■ WHAT YOU SHOULD DO ■
In the records that follow, the lines from the one containing "Expand the app selector dropdown arrow" to the one containing "Click in the", inclusive, are to be given again exactly.

■ DATASET EXCERPTS ■
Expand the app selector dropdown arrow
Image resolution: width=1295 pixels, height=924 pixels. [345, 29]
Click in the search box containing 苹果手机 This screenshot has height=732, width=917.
...
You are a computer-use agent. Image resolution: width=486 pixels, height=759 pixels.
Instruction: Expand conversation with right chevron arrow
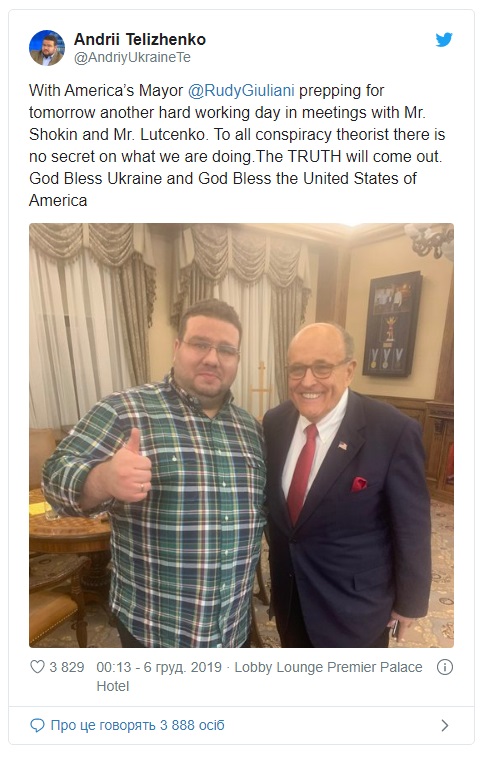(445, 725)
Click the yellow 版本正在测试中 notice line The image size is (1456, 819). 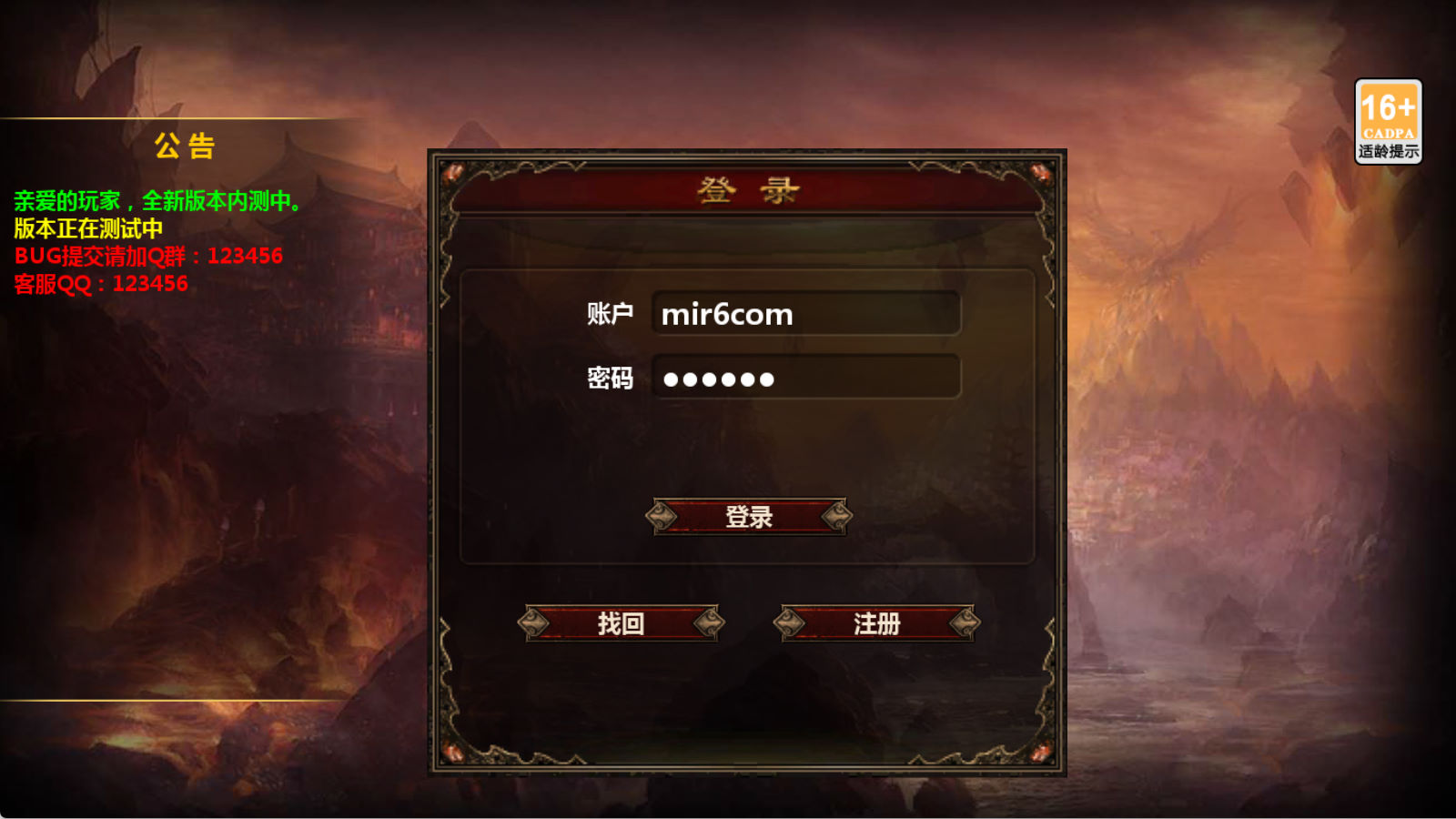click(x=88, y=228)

■ EXERCISE RESPONSE ■
Expand the app selector dropdown arrow
Image resolution: width=1295 pixels, height=924 pixels. [345, 29]
Click in the search box containing 苹果手机 This screenshot has height=732, width=917.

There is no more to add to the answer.